### [Aim]
Could you rewrite the listing from the line with "Switch top locations to Cities" up to and including the line with "Click the id_address", requests included, shifting every coordinate in the answers by -130 and leaving the pictures out?

= = = =

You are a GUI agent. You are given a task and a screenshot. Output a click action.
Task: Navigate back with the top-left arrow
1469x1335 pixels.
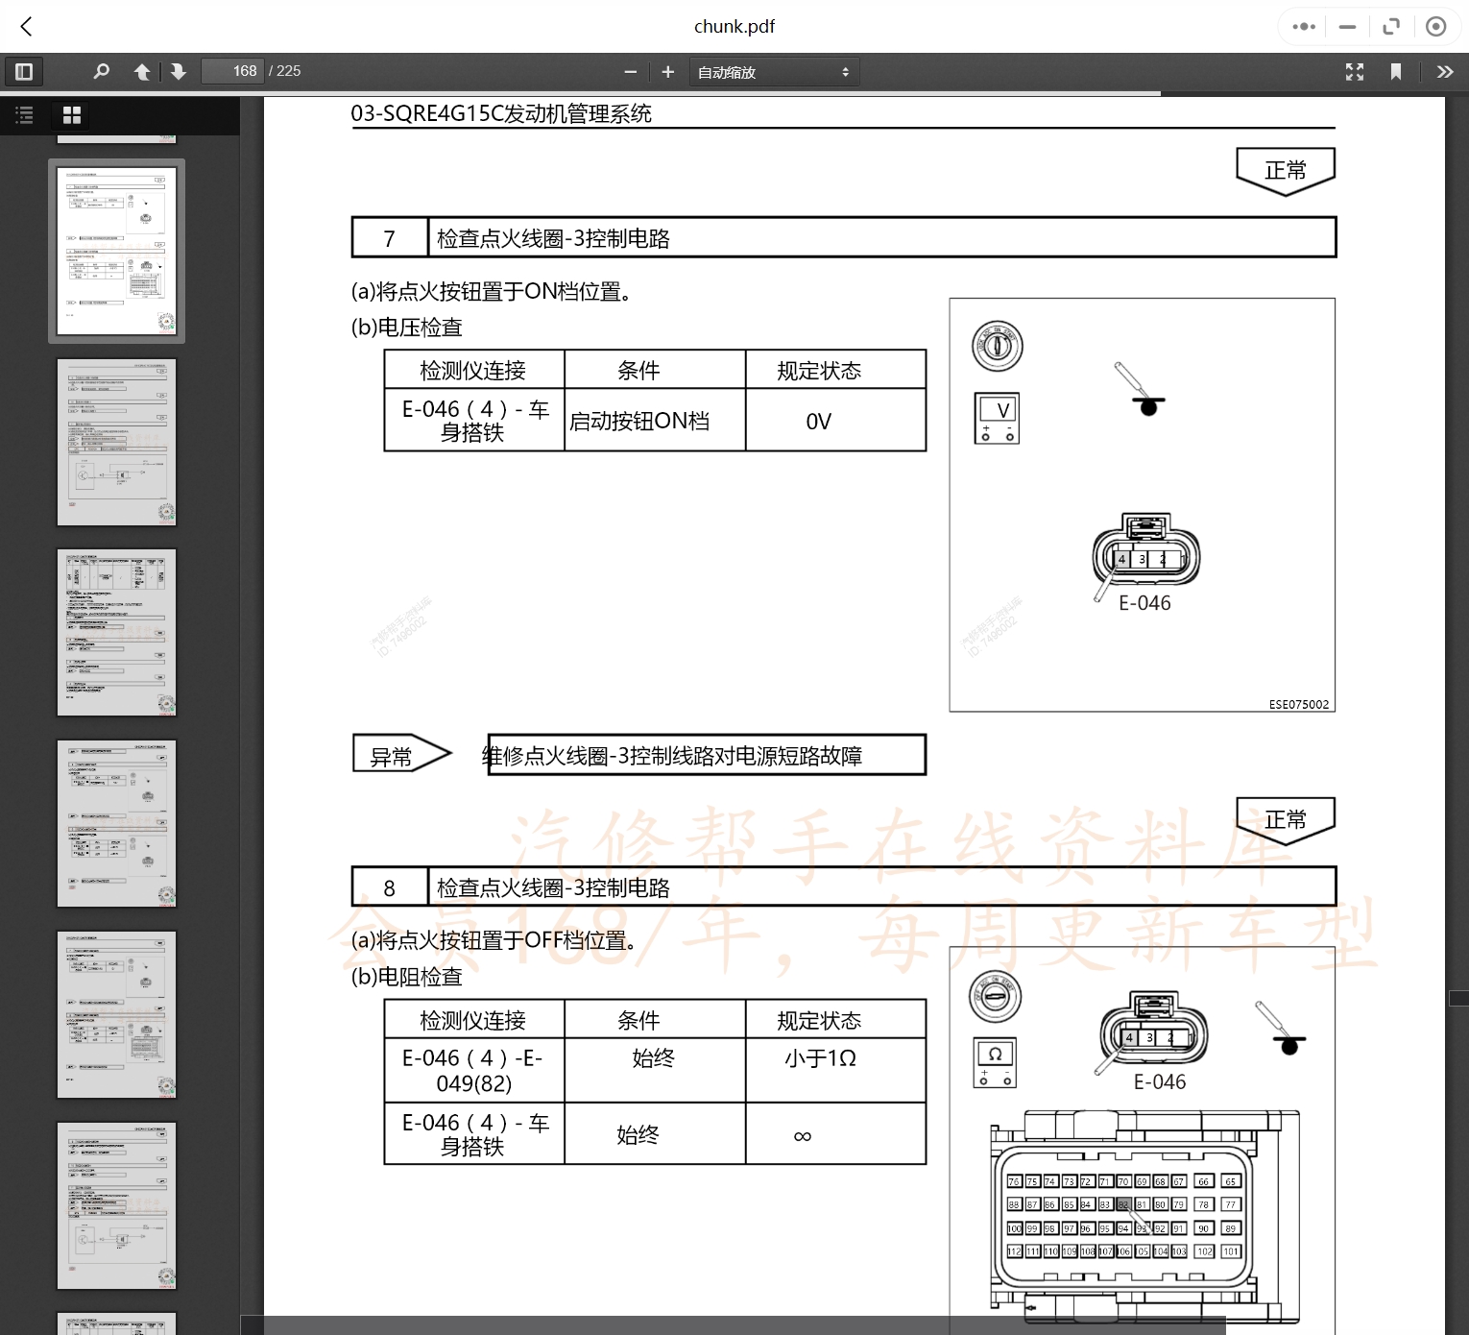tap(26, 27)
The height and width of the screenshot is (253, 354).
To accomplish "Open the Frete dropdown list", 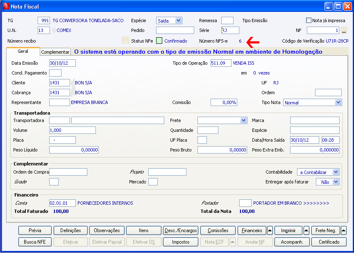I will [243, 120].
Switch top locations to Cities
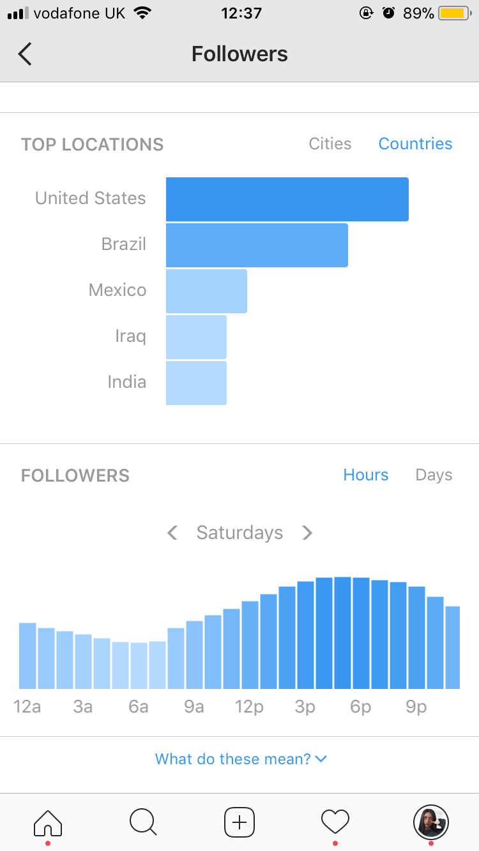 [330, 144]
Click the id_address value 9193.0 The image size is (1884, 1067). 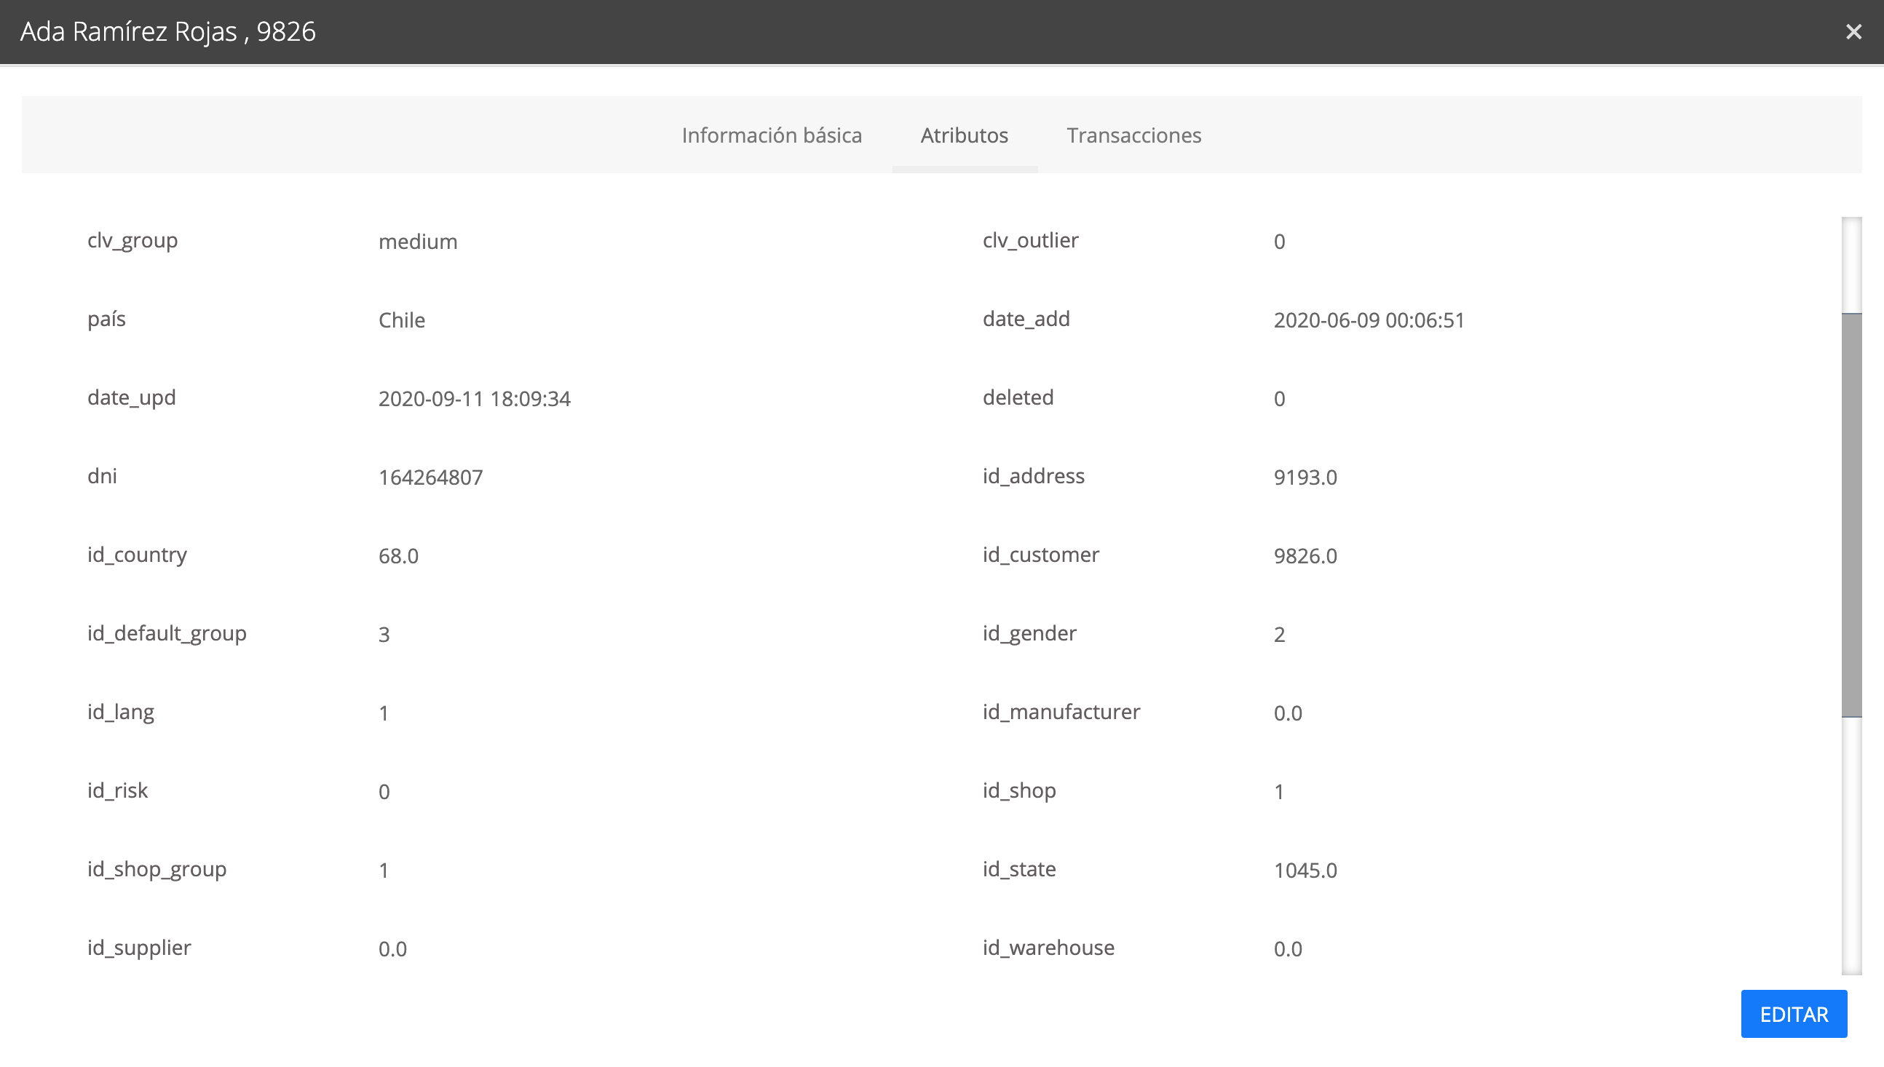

= = = =

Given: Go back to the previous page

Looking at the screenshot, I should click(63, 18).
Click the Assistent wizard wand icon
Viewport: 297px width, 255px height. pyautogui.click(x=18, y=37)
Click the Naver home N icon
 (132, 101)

= = = =

### [The result]
Switch top locations to Cities
 [200, 14]
Click the id_address value 9193.0 The image size is (1884, 1067). 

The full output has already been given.